_Exercise prompt:_ Return exactly the lines from the "Where should I" line through the last line of the entries below. Include no pictures.

_Excerpted records:_

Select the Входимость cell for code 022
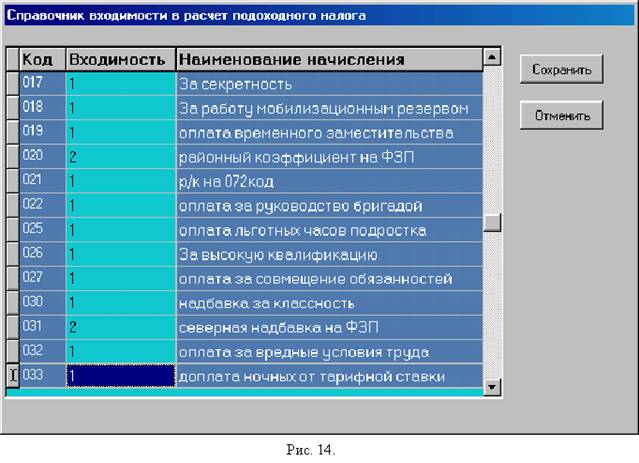The image size is (639, 463). 121,205
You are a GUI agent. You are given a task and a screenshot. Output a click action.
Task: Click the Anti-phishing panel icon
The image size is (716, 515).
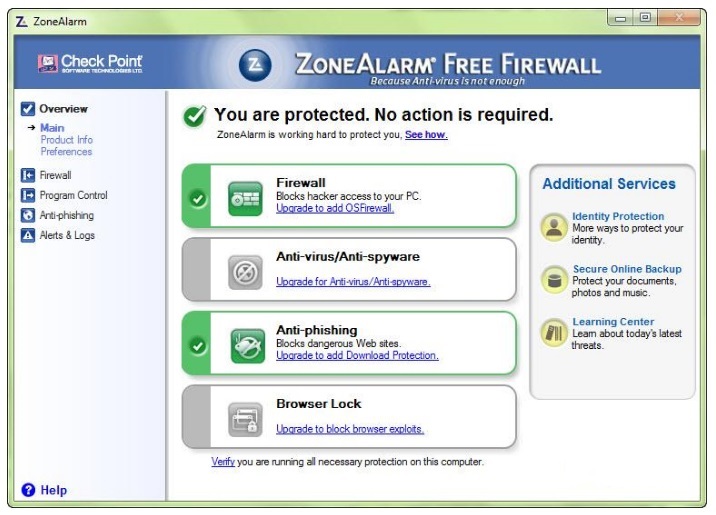(244, 344)
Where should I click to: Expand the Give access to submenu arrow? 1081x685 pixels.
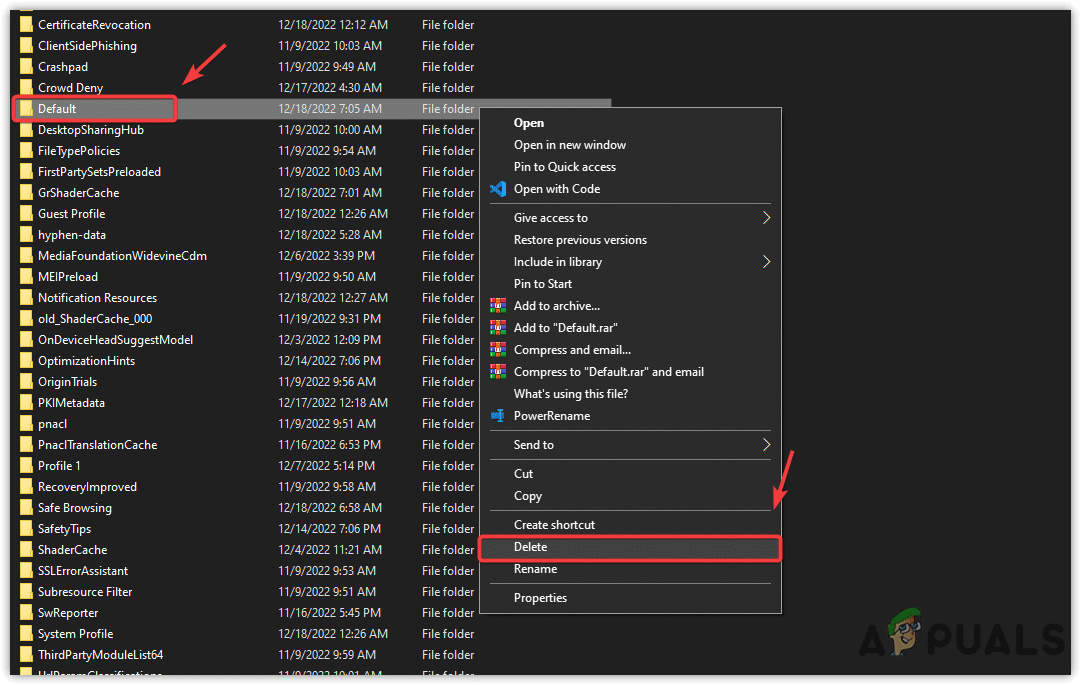(x=766, y=218)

_Solved problem:_
Where should I click to: Expand the Give access to submenu arrow? 1081x685 pixels.
(x=766, y=218)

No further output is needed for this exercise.